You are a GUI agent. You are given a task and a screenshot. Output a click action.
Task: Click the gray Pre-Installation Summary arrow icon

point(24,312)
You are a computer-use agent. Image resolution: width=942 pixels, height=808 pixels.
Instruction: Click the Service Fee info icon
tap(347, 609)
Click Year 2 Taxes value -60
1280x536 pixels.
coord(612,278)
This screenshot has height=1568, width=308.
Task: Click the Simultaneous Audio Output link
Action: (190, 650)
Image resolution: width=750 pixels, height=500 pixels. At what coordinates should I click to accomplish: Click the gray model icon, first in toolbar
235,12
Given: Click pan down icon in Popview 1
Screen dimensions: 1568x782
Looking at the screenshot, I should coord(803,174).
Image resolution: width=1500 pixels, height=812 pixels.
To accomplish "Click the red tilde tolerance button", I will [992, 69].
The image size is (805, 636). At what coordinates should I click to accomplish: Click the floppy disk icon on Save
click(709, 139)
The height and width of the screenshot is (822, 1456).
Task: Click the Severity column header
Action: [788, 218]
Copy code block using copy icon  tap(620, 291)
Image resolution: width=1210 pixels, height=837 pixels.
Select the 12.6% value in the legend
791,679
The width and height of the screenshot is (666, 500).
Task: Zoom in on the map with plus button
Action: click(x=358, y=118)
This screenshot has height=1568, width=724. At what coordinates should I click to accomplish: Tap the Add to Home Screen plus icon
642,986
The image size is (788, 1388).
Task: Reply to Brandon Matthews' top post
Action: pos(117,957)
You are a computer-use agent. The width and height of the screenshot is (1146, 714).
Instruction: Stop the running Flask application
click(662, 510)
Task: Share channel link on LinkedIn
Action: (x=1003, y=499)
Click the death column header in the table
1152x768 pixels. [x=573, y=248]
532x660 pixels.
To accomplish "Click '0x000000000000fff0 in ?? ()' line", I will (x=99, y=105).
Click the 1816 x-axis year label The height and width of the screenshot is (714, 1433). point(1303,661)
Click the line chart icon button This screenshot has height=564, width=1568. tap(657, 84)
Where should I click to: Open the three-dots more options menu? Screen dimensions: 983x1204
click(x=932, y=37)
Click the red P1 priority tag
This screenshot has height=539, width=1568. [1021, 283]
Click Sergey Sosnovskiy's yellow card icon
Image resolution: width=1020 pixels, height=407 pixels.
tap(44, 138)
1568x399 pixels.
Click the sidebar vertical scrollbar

━━━━━━━━

• **What the task asks**
Retype the material in full. Keep every character as it is.

• **Expected answer**
You are a GUI agent. You are given a task and a screenshot. Output a click action.
Task: Click the gray Pre-Installation Summary arrow icon

point(24,312)
You are a computer-use agent. Image resolution: width=942 pixels, height=808 pixels.
Instruction: Click the Service Fee info icon
tap(347, 609)
Click Year 2 Taxes value -60
1280x536 pixels.
coord(612,278)
This screenshot has height=1568, width=308.
Task: Click the Simultaneous Audio Output link
Action: (190, 650)
Image resolution: width=750 pixels, height=500 pixels. At what coordinates should I click to accomplish: Click the gray model icon, first in toolbar
235,12
Given: Click pan down icon in Popview 1
Screen dimensions: 1568x782
Looking at the screenshot, I should coord(803,174).
Image resolution: width=1500 pixels, height=812 pixels.
To accomplish "Click the red tilde tolerance button", I will [992, 69].
The image size is (805, 636). At what coordinates should I click to accomplish: Click the floppy disk icon on Save
click(709, 139)
The height and width of the screenshot is (822, 1456).
Task: Click the Severity column header
Action: [788, 218]
Copy code block using copy icon  tap(620, 291)
Image resolution: width=1210 pixels, height=837 pixels.
Select the 12.6% value in the legend
791,679
The width and height of the screenshot is (666, 500).
Task: Zoom in on the map with plus button
Action: click(x=358, y=118)
This screenshot has height=1568, width=724. At what coordinates should I click to accomplish: Tap the Add to Home Screen plus icon
642,986
The image size is (788, 1388).
Task: Reply to Brandon Matthews' top post
Action: pos(117,957)
You are a computer-use agent. The width and height of the screenshot is (1146, 714).
Instruction: Stop the running Flask application
click(662, 510)
Task: Share channel link on LinkedIn
Action: (x=1003, y=499)
Click the death column header in the table
1152x768 pixels. [x=573, y=248]
532x660 pixels.
To accomplish "Click '0x000000000000fff0 in ?? ()' line", I will (x=99, y=105).
Click the 1816 x-axis year label The height and width of the screenshot is (714, 1433). point(1303,661)
Click the line chart icon button This screenshot has height=564, width=1568. tap(657, 84)
Where should I click to: Open the three-dots more options menu? Screen dimensions: 983x1204
click(x=932, y=37)
Click the red P1 priority tag
This screenshot has height=539, width=1568. [1021, 283]
Click Sergey Sosnovskiy's yellow card icon
Image resolution: width=1020 pixels, height=407 pixels.
tap(44, 138)
1568x399 pixels.
Click the sidebar vertical scrollbar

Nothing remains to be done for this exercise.